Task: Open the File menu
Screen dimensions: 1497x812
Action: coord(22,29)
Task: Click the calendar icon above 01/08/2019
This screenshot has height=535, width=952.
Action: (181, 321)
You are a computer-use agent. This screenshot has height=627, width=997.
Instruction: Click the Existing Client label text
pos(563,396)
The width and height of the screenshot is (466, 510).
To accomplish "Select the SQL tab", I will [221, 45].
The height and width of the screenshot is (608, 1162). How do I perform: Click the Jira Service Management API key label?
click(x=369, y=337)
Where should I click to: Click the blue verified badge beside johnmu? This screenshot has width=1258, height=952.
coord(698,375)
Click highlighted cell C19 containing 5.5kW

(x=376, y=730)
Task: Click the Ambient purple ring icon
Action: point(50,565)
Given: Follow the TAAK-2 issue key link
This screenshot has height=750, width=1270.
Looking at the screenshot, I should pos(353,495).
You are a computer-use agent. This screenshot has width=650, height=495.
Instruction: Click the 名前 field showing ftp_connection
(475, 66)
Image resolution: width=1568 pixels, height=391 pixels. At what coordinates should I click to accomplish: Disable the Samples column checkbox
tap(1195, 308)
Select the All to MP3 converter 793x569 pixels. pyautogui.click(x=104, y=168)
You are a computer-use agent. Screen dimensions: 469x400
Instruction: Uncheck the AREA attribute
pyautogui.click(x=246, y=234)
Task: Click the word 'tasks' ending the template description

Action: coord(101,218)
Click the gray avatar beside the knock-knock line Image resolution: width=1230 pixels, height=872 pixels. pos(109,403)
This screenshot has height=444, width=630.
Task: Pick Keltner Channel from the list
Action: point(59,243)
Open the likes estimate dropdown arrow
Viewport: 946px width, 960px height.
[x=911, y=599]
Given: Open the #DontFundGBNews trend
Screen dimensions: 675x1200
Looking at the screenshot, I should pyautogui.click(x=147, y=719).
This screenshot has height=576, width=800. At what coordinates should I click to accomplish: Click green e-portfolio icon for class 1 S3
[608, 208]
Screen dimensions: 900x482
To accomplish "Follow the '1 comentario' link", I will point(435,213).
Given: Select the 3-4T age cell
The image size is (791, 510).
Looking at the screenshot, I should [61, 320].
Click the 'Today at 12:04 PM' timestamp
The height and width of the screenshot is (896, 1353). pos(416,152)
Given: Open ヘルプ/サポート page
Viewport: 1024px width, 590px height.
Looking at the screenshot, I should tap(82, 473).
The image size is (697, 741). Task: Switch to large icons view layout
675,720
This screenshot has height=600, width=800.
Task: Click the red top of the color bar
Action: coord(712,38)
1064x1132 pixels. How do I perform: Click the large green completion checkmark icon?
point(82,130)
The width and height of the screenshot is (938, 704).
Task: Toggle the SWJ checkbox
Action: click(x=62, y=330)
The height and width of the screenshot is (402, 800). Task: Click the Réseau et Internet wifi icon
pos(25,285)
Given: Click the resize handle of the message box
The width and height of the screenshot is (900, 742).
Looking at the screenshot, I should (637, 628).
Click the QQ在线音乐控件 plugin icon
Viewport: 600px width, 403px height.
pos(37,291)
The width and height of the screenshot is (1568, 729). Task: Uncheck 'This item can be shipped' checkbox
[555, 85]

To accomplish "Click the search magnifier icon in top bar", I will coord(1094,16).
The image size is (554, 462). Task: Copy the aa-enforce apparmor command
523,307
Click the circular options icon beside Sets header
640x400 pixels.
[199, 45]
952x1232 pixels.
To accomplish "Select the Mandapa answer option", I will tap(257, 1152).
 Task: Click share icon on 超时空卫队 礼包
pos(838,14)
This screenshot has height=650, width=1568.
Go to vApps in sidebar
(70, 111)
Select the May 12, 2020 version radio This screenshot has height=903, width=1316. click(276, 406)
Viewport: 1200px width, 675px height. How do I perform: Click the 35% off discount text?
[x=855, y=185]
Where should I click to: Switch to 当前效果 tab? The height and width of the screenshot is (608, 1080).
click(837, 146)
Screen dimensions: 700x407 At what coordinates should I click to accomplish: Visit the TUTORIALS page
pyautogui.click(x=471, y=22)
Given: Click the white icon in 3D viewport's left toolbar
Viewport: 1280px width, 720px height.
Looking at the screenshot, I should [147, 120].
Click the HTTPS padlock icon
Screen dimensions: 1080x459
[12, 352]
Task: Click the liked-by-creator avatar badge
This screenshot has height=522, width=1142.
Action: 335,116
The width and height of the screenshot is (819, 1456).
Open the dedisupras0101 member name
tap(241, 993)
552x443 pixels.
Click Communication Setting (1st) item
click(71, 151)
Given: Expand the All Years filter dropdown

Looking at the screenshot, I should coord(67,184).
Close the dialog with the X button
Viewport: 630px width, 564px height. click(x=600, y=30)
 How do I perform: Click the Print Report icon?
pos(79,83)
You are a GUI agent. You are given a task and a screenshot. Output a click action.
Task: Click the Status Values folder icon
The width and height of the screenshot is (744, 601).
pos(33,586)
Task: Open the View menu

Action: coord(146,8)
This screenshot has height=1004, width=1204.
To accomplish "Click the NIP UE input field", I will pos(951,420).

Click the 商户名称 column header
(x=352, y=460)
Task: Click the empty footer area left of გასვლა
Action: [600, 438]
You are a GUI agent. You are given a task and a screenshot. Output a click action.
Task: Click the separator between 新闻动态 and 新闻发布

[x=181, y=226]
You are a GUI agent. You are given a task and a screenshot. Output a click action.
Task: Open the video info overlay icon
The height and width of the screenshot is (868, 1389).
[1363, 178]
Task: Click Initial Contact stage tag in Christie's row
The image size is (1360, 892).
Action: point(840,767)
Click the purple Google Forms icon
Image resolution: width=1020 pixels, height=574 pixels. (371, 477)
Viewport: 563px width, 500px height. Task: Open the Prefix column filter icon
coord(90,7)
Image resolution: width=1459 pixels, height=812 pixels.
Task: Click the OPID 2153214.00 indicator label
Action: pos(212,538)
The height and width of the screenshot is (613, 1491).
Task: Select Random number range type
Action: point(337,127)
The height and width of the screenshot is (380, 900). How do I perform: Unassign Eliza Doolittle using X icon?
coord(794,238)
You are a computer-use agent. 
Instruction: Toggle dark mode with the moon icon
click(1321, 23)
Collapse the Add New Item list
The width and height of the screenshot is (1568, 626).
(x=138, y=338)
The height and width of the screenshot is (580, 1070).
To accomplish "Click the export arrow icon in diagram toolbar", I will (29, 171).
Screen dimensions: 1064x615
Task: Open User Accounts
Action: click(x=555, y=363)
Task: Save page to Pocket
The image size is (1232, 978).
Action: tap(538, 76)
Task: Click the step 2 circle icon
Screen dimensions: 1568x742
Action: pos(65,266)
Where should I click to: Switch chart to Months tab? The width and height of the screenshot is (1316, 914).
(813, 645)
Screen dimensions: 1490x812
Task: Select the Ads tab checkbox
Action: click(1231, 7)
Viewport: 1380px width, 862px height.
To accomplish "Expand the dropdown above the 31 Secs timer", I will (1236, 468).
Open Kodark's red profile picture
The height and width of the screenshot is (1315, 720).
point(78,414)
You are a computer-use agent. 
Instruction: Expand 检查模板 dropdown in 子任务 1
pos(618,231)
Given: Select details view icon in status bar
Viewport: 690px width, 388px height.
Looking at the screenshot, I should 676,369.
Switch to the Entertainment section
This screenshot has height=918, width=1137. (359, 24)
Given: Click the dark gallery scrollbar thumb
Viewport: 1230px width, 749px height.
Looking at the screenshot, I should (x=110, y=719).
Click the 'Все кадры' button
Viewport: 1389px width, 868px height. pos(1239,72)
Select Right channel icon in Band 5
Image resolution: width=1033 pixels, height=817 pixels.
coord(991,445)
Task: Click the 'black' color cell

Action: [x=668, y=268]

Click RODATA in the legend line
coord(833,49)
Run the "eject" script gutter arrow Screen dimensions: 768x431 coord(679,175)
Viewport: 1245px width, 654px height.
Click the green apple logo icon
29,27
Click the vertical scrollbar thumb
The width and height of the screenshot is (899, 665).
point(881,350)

------

Reproduce the records above line by line, without any change, up to and including the line that holds "You are a computer-use agent. Screen".

**The completed task:**
Task: Open the File menu
Screen dimensions: 1497x812
Action: coord(22,29)
Task: Click the calendar icon above 01/08/2019
This screenshot has height=535, width=952.
Action: (181, 321)
You are a computer-use agent. This screenshot has height=627, width=997.
Instruction: Click the Existing Client label text
pos(563,396)
The width and height of the screenshot is (466, 510).
To accomplish "Select the SQL tab", I will [221, 45].
The height and width of the screenshot is (608, 1162). How do I perform: Click the Jira Service Management API key label?
click(x=369, y=337)
Where should I click to: Click the blue verified badge beside johnmu? This screenshot has width=1258, height=952.
coord(698,375)
Click highlighted cell C19 containing 5.5kW

(x=376, y=730)
Task: Click the Ambient purple ring icon
Action: point(50,565)
Given: Follow the TAAK-2 issue key link
This screenshot has height=750, width=1270.
Looking at the screenshot, I should pos(353,495).
You are a computer-use agent. This screenshot has width=650, height=495.
Instruction: Click the 名前 field showing ftp_connection
(475, 66)
Image resolution: width=1568 pixels, height=391 pixels. At what coordinates should I click to accomplish: Disable the Samples column checkbox
tap(1195, 308)
Select the All to MP3 converter 793x569 pixels. pyautogui.click(x=104, y=168)
You are a computer-use agent. Screen dimensions: 469x400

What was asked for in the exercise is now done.